The extreme of compilation is to precompute all possible explanations and save the resulting HTML files (i.e., cache the transitive closure over the question-answer relation). As long as the URLs are relative (i.e., don't mention the server or an absolute directory path), then this technique can be used to produce a standalone web for a CD ROM or high performance server (we also found it useful for regression testing). For the RCS example demonstrated in this paper, expanding all of the questions and answers produces about 80,000 virtual document pages weighing about 150Mb (much larger than the program that generates the virtual document). However, simply walking the hypertext web does not cover the interactive graphics (i.e., using ISMAP) , in which the server maps pixel locations to pages of the virtual document. To precompile a virtual document with interactive graphics would require a standard for declaratively assigning geometric regions to URLs, so that HTML viewers could determine the URL associated with a region on a graphic without depending a particular HTTP server.
Virtual documentation may change the practice of design. If virtual documentation were to be generated as a side effect of normal practice, then it could be of use to practitioners while they are doing their work [ 5]. If design documentation were generated by design support tools, for instance, then more of the designer's attention could be devoted to design and less to writing perishable documentation. Instead of working in the medium of text, designers would work in the medium of design models (see Figure 4). Documentation derived from design models would also be more authentic, reflecting the current hypotheses and commitments of designers rather than an idealized post hoc rationalization. The standards and installed base of the World Wide Web now makes it practical to deliver virtual documentation, and integrate it with access to remote engineering services.

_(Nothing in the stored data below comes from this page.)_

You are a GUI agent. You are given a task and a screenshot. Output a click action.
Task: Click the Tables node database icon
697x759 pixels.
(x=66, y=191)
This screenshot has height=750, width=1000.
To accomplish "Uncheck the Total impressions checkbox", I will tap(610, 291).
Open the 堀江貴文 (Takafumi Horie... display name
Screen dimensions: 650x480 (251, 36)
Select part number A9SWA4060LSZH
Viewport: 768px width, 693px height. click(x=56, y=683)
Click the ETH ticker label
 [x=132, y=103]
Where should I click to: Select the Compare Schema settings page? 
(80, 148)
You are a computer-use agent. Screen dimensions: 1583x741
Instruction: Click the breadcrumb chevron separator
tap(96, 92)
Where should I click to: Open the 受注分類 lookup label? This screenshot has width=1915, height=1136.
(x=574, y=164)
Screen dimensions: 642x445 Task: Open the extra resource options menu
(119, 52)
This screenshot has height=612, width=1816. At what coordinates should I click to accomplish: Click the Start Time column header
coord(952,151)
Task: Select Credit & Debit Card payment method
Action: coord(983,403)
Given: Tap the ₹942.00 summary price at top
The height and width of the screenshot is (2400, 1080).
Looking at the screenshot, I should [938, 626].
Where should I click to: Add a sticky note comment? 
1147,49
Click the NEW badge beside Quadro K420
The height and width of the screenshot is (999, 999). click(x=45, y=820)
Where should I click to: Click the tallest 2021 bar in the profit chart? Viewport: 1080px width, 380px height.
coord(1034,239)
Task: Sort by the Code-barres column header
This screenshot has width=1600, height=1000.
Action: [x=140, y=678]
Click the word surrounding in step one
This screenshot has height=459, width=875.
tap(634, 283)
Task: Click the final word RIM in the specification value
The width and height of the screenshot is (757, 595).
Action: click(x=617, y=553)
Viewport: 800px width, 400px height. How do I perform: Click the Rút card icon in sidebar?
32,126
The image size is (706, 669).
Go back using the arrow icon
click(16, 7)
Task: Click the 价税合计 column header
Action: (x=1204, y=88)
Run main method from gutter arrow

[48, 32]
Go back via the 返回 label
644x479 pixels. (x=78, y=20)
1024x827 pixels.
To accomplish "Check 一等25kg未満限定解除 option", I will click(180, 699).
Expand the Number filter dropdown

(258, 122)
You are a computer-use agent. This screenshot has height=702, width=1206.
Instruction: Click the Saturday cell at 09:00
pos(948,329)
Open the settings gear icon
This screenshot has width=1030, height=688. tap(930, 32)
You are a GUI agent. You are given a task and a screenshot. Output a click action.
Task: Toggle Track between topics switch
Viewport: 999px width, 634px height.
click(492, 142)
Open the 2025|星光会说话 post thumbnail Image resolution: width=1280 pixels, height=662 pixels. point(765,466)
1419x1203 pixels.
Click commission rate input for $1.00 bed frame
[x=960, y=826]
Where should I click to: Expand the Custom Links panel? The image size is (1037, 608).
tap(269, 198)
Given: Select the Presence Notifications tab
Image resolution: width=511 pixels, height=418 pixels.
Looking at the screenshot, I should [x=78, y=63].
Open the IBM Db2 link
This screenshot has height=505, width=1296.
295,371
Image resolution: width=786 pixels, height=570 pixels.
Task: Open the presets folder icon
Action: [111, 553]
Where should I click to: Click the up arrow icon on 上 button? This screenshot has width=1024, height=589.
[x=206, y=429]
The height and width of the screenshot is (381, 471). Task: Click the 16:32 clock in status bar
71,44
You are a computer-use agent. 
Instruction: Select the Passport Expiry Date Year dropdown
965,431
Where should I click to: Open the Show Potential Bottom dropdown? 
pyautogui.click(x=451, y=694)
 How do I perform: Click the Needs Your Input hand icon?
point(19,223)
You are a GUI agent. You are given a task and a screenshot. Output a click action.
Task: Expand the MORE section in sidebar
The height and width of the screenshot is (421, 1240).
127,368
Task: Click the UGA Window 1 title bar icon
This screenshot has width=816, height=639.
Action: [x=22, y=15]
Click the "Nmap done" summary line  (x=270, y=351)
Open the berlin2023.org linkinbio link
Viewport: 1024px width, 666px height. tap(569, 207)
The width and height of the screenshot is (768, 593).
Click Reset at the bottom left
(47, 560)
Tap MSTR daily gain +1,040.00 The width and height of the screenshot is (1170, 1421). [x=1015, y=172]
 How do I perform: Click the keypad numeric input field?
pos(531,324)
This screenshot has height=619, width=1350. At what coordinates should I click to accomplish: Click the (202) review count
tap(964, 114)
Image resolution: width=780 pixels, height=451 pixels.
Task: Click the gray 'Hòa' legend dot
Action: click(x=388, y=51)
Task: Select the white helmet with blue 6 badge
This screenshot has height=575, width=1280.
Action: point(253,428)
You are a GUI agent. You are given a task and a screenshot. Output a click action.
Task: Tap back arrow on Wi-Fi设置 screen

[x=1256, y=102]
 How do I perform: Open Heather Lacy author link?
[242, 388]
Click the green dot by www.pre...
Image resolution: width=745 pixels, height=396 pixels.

Virtual documents on the WWW allow the possibility of documentation that is delivered in the shared context of collaborative work. The context of a distributed team collaborating over a computer network includes shared databases and threaded discussions. Virtual documentation can be used to integrate shared information with what people say about it. For example, annotation servers (e.g., ComMentor [ 11]) and joint authoring systems (e.g., Hypernews the KSL Ontology Editor) generate virtual documents by combining the input of several contributors. Similarly, MUD/WWW gateways (e.g., ChibaMoo) use virtual documents to describe objects in shared virtual environments. Interactive improvisation (e.g., interactive fiction, poetry generator) are other examples where virtual document technology blurs the distinction between documentation as a repository of knowledge and documentation as a medium for collaboration.
Acknowledgments
The work described in this document was conducted at the Stanford Knowledge Systems Laboratory, under funding from ARPA and NASA under NASA grants NAG 2-581 (ARPA Order 8607) and NCC 2-537. The DME system described is a product of the How Things Work project, under the direction of Richard Fikes. The code and algorithms for explanation generation were developed by Tom Gruber and Patrice Gautier. The code and algorithms for putting it on the web was developed by Sunil Vemuri, Tom Gruber, James Rice, Patrice Gautier and Yves Peligry. The simulation and model formulation approaches in DME are largely due to Yumi Iwasaki. Ken Forbus, Dan Russell, and Philippe Piernot have also been very influential in this work.